The Effect of Network Width on Stochastic Gradient Descent and Generalization: an Empirical Study

机译：网络宽对随机梯度下降和泛化的影响：实证研究

获取原文

页面导航

摘要
著录项
相似文献
相关主题

摘要

We investigate how the final parameters found by stochastic gradient descent are influenced by over-parameterization. We generate families of models by increasing the number of channels in a base network, and then perform a large hyper-parameter search to study how the test error depends on learning rate, batch size, and network width. We find that the optimal SGD hyper-parameters are determined by a "normalized noise scale," which is a function of the batch size, learning rate, and initialization conditions. In the absence of batch normalization, the optimal normalized noise scale is directly proportional to width.

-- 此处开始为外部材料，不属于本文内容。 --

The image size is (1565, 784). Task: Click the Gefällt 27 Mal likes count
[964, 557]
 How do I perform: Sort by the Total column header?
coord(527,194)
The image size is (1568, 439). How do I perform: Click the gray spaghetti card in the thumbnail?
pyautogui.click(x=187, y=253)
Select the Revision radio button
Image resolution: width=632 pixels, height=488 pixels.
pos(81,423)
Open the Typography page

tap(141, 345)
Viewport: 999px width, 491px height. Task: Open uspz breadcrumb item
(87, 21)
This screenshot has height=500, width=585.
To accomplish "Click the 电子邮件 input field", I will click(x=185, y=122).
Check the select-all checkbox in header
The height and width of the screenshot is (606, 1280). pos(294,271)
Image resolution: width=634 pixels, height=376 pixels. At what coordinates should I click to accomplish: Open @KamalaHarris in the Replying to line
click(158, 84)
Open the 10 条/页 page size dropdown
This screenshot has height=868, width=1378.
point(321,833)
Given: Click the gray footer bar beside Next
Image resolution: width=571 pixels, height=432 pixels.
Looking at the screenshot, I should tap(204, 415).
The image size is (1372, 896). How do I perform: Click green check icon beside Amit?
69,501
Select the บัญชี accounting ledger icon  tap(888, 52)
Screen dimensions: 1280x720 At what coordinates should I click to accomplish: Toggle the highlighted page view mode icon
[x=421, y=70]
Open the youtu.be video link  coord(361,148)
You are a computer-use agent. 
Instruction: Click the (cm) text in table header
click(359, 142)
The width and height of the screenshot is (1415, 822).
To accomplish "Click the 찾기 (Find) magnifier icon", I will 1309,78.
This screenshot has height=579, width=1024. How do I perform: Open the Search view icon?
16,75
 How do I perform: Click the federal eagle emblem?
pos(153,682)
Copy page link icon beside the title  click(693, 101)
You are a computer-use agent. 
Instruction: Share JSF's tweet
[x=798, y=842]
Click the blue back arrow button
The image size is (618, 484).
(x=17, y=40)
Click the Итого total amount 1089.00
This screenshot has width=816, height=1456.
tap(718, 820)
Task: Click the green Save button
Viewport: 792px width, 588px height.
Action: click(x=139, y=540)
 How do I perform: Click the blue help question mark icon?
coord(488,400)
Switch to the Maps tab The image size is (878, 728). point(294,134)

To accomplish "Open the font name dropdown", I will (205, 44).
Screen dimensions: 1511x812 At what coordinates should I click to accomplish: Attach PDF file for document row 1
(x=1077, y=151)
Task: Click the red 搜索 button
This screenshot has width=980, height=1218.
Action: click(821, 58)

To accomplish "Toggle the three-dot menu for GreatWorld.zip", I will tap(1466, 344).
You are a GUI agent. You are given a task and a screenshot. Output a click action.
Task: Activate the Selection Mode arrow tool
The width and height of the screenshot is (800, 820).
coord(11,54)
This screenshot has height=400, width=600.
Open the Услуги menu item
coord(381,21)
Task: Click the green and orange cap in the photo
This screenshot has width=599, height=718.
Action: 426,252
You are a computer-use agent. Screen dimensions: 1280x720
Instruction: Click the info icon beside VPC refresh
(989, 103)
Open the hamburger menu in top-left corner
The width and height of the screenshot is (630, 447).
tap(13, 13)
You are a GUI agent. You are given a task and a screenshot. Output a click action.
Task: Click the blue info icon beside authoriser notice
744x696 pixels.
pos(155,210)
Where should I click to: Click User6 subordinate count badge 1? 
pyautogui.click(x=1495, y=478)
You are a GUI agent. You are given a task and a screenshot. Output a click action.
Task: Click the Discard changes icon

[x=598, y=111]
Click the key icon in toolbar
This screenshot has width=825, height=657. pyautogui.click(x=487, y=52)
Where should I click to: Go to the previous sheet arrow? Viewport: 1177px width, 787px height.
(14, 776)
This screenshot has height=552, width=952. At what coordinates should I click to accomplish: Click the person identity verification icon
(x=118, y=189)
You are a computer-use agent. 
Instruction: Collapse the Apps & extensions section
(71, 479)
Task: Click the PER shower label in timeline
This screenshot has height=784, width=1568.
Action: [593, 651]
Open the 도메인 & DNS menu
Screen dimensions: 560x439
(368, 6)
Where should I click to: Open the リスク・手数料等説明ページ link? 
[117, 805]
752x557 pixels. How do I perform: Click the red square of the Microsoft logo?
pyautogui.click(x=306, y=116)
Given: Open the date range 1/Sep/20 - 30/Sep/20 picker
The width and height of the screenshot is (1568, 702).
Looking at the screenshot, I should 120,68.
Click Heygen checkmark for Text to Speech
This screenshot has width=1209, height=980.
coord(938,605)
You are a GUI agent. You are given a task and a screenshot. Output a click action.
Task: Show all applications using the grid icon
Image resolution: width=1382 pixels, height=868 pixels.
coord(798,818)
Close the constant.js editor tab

Wider networks, with their higher optimal noise scale, also achieve higher test accuracy. These observations hold for MLPs, ConvNets, and ResNets, and for two different parameterization schemes ("Standard" and "NTK"). We observe a similar trend with batch normalization for ResNets. Surprisingly, since the largest stable learning rate is bounded, the largest batch size consistent with the optimal normalized noise scale decreases as the width increases.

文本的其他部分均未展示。